La France a encore beaucoup de progrès à faire pour l'éducation à l'art des enfants (il ne faudrait pas d'ailleurs parler d'éducation, mais plutôt de découverte, pour se libérer du modèle scolaire encore trop présent), même si les visites contées et autres ateliers fleurissent de plus en plus, parfois pour de très jeunes enfants (à la Fondation Louis-Vuitton, par exemple). A signaler, des efforts du côté du musée d'Orsay aussi, du moins sur le papier (et en ligne), avec un comptoir jeunesse mis en place dans le musée (pas encore testé pour vous), et surtout un tarif réduit "Enfant et compagnie" (11 euros au lieu de 14 pour deux adultes accompagnant un enfant de moins de 18 ans, c'est une petite réduction, mais c'est un début !) comme il devrait en exister dans tous les musées pour motiver les parents (et que le musée soit moins cher que le cinéma pour les familles !). A découvrir aussi (pour les jours de pluie ou de paresse) : les "promenades imaginaires" du Musée d'Orsay, podcasts proposant des histoires inspirées de tableaux, ou plutôt des monologues intérieurs de personnages du tableau ou de son décor (le chat d'un tableau de Renoir, la grande sœur d'un bébé peint par Berthe Morizot) ; notre aînée a bien aimé les écouter en regardant le tableau correspondant sur la tablette de son père, mais le caractère décousu du monologue intérieur, combiné aux informations généalogiques et mondaines sur les personnages du tableau et sur l'artiste, ont empêché notre cadette (4 ans) de rester attentive pendant les dix minutes d'écoute. Là encore j'ai été frappée par le manque de fantaisie des deux récits que mes filles ont écoutés : trop de realia, qu'il s'agisse d'identifier les personnages du tableau (fille de, nièce de…) ou de décrire leur ressenti (fillette chamboulée par la naissance d'une petite sœur ou inquiète car son papa est malade). Mais la douceur des voix des lecteurs s'accorde bien avec celle des toiles, et ces lectures ont offert un temps de rêverie calme à notre aînée.

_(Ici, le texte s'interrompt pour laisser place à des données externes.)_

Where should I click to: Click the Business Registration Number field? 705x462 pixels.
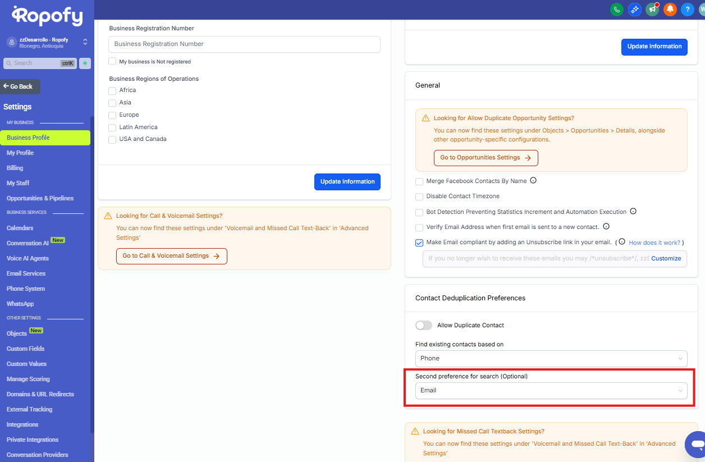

Mais il y a encore du travail en direction de la toute petite enfance : des supports de visite devraient être créés pour les tout-petits et les classes de maternelle devraient toutes aller se promener dans un musée - se promener, et non visiter, pour que le musée soit pensé comme un espace ouvert et libre, davantage comme un parc que comme une école. Ainsi on pourrait articuler découverte de l'art et développement de la créativité. Et aller au musée avec des enfants, avec ou sans activité ludique, ne semblerait plus incongru. Car vous pouvez aussi faire le pari d'une visite de musée traditionnelle, sans support ni activité ludique ! Nous avons testé in extremis l'exposition sur les Hittites ("Royaumes oubliés. De l'empire hittite aux Araméens") du musée du Louvre (malheureusement terminée depuis le 12 août), et nos filles ont vraiment apprécié, tant les objets étaient beaux : elles n'ont certes rien "appris", mais elles en ont pris plein les yeux, et c'est bien l'essentiel !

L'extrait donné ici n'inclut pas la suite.